The problem was Nitrogen. And because of this, millions were starving all around the world. And if the problem was not solved, many, many more would die!

Demands for fertilizers were at an all time high, you see, and the available Nitrogen deposits, obtained by primitive mining, were getting more and more depleted by the second.

If this should go on, the experts warned, the amount of death by starvation would skyrocket. And yet the problem was Nitrogen; the very same Nitrogen of which the air around us contain almost 80%. The problem, however, was not merely finding Nitrogen, but devising a suitable method by whic this remarkably abundant Nitrogen(N) can be converted into Ammonia (NH3).

The problem was that the atmosphere (air around us) contains not the base Nitrogen(N), but Nitrogen gas (N2), which just happens to be a remarkably stable gas that does not react readily with other compounds/elements. But thankfully a genius scientist, with the help of his assistant, was able to develop a solution to this quandary.

With the aid of certain high pressure devices and catalysts, he was able to successfully synthesize ammonia (NH3) at laboratory scale using Nitrogen obtained freely from the atmosphere.
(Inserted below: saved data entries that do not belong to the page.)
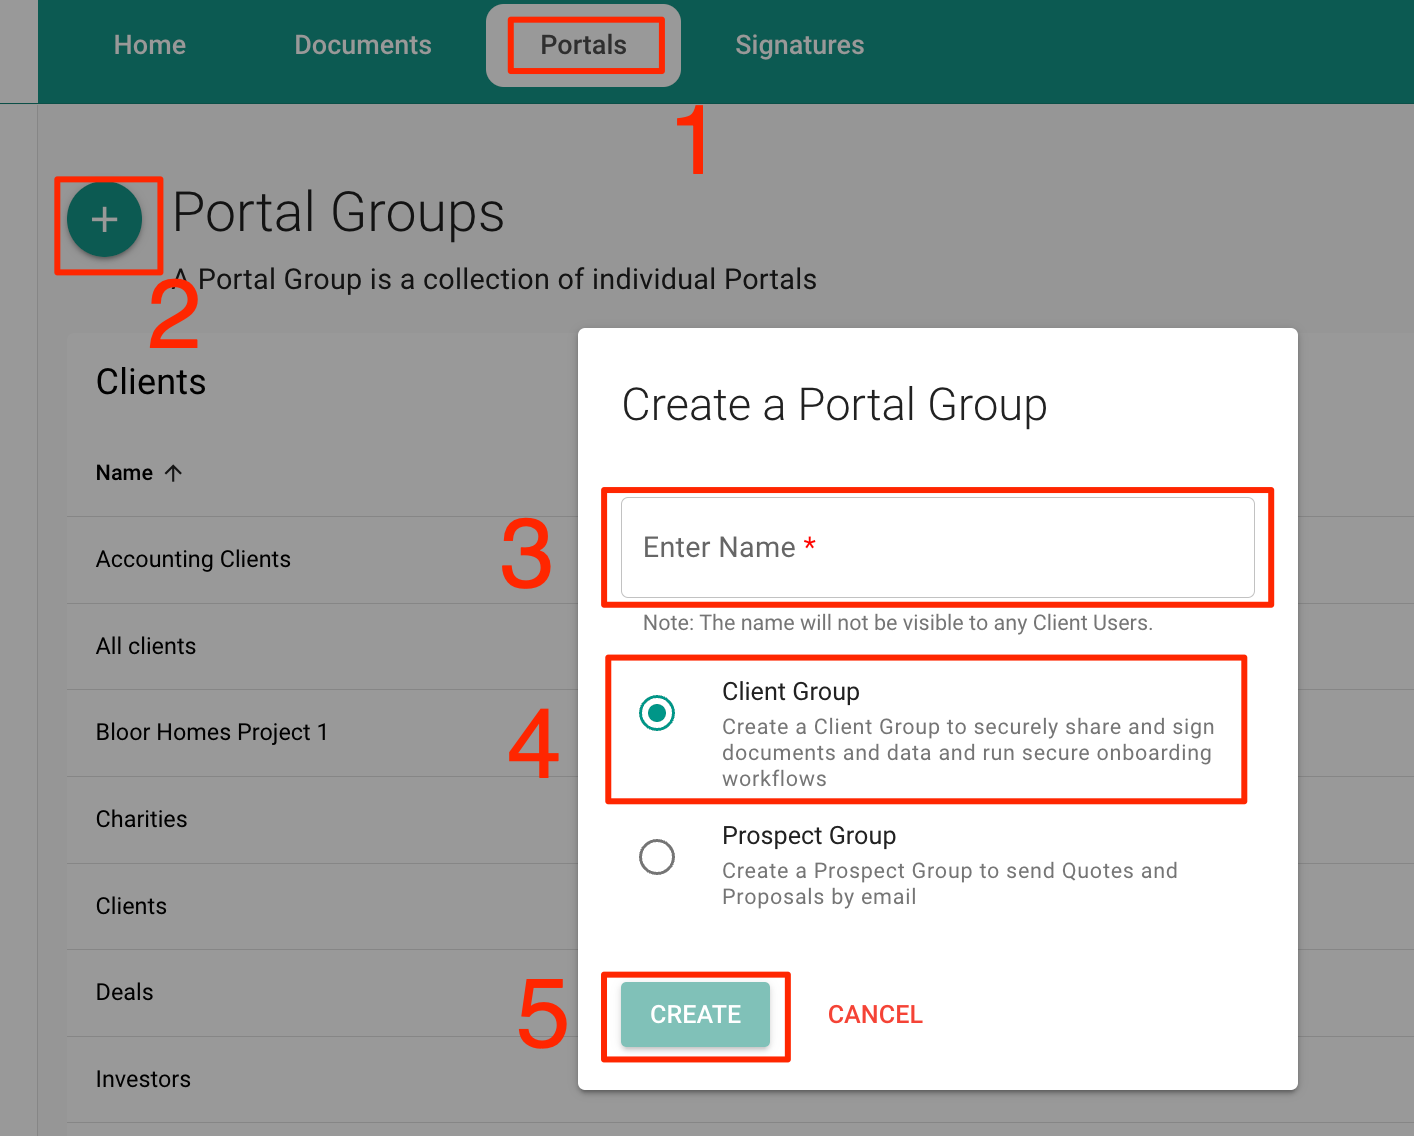Sort the list by Name column header
This screenshot has width=1414, height=1136.
[125, 473]
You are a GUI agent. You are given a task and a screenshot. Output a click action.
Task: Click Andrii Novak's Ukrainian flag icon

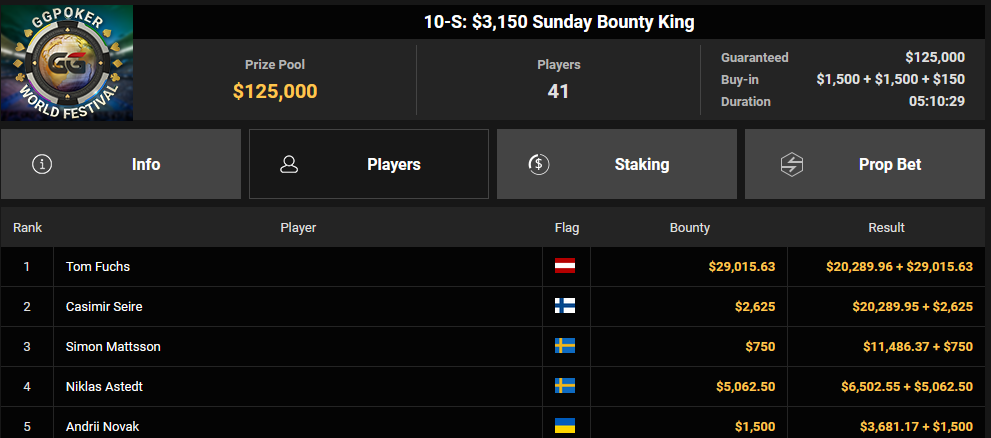(x=565, y=426)
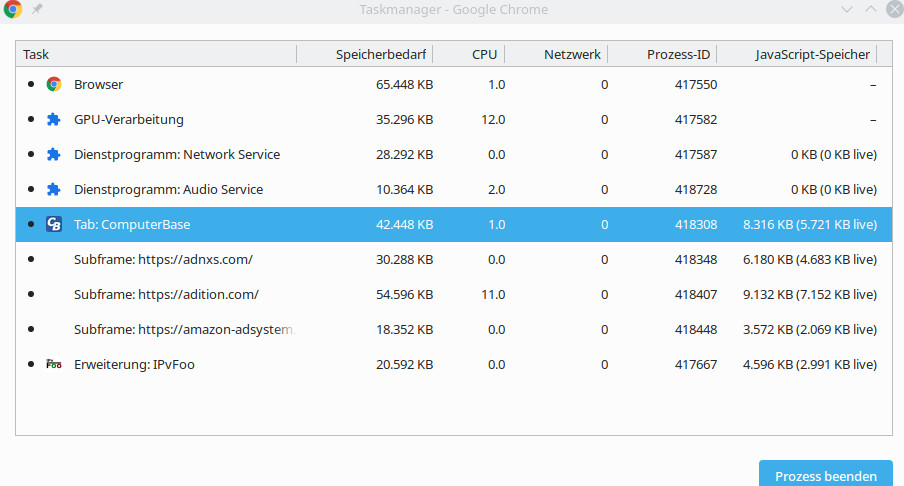Click the Prozess beenden button
The height and width of the screenshot is (486, 904).
coord(826,475)
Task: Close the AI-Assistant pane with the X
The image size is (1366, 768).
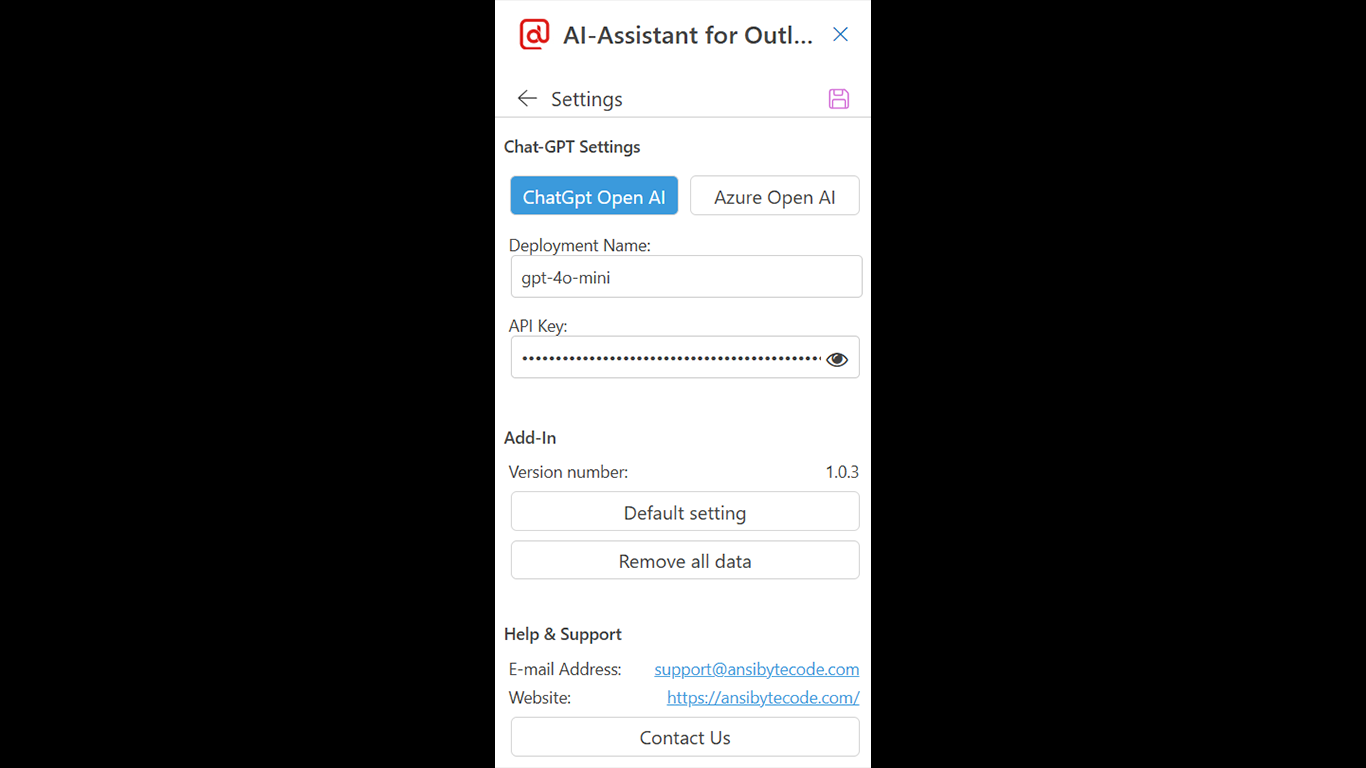Action: click(x=841, y=34)
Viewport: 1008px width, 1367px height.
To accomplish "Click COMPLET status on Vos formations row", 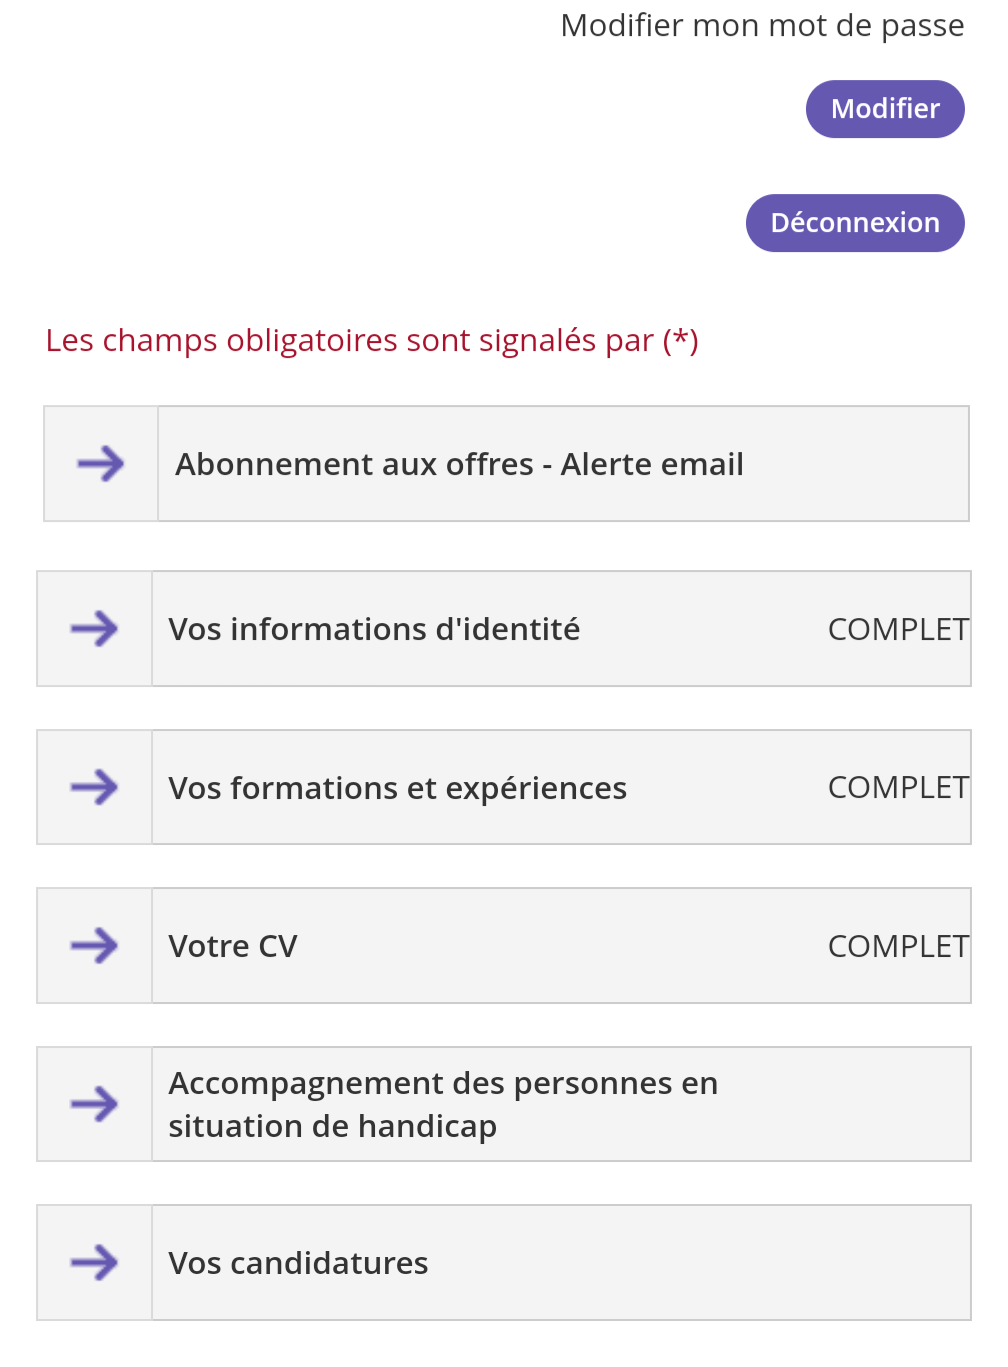I will pyautogui.click(x=898, y=788).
Basically the process involves the conversion of Nitrogen gas at very high temperature and pressure (400–500 °C or 752–932 °F), (15 -25 MPa, 150–250 atm or 2,200–3,600 psi) respectively [3], as it is being passed continually over a bed of Iron (Fe) or four different catalysts-- Pitassium Oxide (K2O), Calcium Oxide (CaO), Silicon Oxide (SiO2), and Aluminium oxide (Al2O3)--all the while making sure the gases are cooled at each pass, so as to maintain a reasonable equilibrium constant.

Thanks to this process, we are now able to produce close to 450 million tonnes of nitrogen fertilizer per year, in the form of anhydrous ammonia, ammonium nitrate, and urea.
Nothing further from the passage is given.